For the future, the assumption is that they would probably keep the same level investment of the original contents; on the other side, trying to acquire as many as subscribers possible, and that will keep increasing its revenue. It's like building a theme park – they spent 10 years to build up, and figured out a secret source of spending more or less the same level fixed cost for attractive hardware, while keep charming customers. So the focus of next step is to make sure new comers can start coming into the theme park, and make sure the previous customer keeps coming back – maintaining the recurring revenue.

Then, what's the upside really there for Netflix's new customer acquisition?

One reference comparison is that the paying television market in the U.S., just linear cable, topped out at about 100 million paying homes. So Netflix right now has, between the U.S. and Canada, about 73 million. So the challenge for them is how they can convert the 30 million households that are not paying for the service into paying customers?

The tricky part is that a large percentage of the 30 million households might be already Netflix customers, but not paying customers. How come? the key is password sharing. These are the people already watching Netflix in the ecosystem, they're finding values from the content, so the challenge is just getting them to pay. Although as a company owning so much tech talents, isn't it just too easy that they could crack down the password sharing and force converting these customers? No, there're certain interesting dynamics at play here.

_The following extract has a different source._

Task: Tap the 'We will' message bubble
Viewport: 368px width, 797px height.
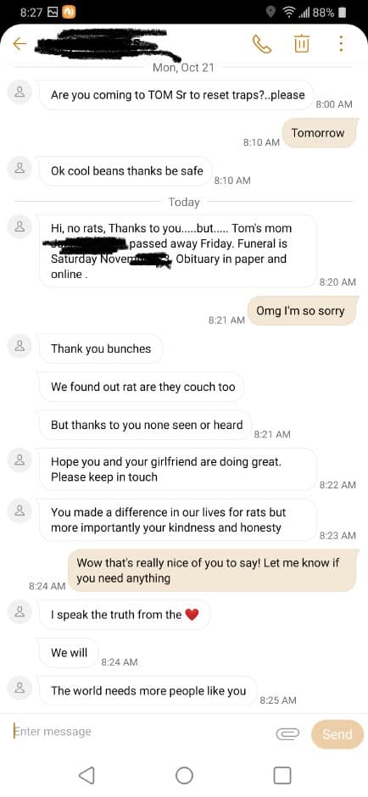Action: 69,653

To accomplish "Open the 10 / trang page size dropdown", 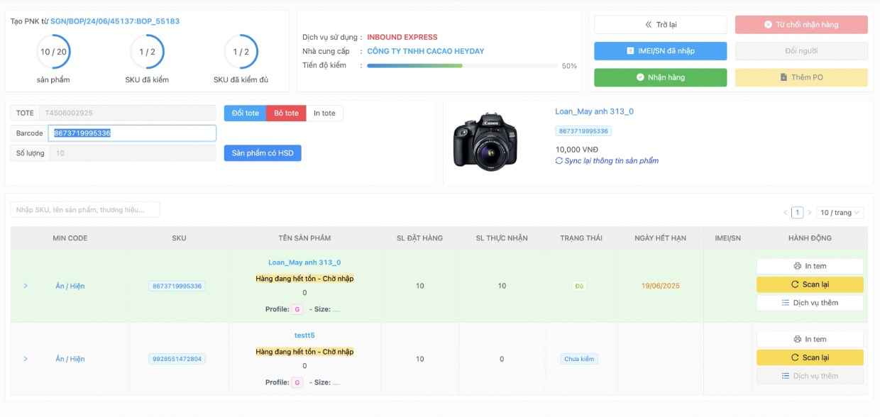I will (x=841, y=213).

Certain dynamic interests at play

The full number is about 100 million plus households around the world are using someone else's account and not paying. So on the spectrum of problems, it's a good problem, but it is still a problem because there's a lot of viewing that's not being monetized.

Things were NOT like this before – back to early 2016, CEO Reed Hastings said that consumers sharing Netflix account information was “a positive thing.”

from: https://techcrunch.com/2016/01/11/netflix-ceo-says-account-sharing-is-ok/

Yes, there're always this business cycle things going on. Netflix started streaming probably 10 year ago, and 5 years ago, the momentum is to build the "addicts" by exposing its product, brand and shows to more people. The example Reed gave back then was kids used to share accounts with parents, but when they grow up, move out and been financial independent, they will start to have their own account, and don't want to expose their viewing history to their parents.

Well, this could be true at that time, but business's world is changing so quickly. With the upcoming intense competition from every entertainment competitor, as well as the adoption penetration has decelerated. The growth pressure from inside and external wall street investor has pressed the company to change its view to explore the next frontier of customer acquisition.

Based on the customer acquisition flywheel, it's also making sense, timing wide.

  • Customer has been addicted to Netflix's services. If someone has to choose one entertainment service, there's a high chance the top choice is Netflix. Especially its app usage experience, it's for sure the state of the art, and you could move among difference devices so fluently.
  • Netflix has almost figured out the rhythm to make sure the original contents they produce cost less than $20B a year.

However, the bottom line to really monetize this transition is not pissing off your customers. As with any subscription business, the real objective of the business is to maximize the lifetime value of the customer. This requires Netflix makes bold strategic move, and focus on the long term.

credit: hubspot.com

By doing so, Netflix introduces several middle grounds – for example, ads support tiers, as well as helping customer to move profiles. We will explore this techniques in details in later part of the article.

How to prevent a password sharing, is it a solvable problem?

Here's the official guide on sharing netflix. It basically allows:

  • People under same household to share Netflix, creating their own profiles.
  • First time usage, it needs some verification approach, like sending a link to your email that you have to click in 15 mins. If within the same household, even changing devices, they don't need extra verification later on.
  • However, if traveling to other location, they need to conduct verification again. And they repeat this randomly, depending the level of "suspicion of password sharing".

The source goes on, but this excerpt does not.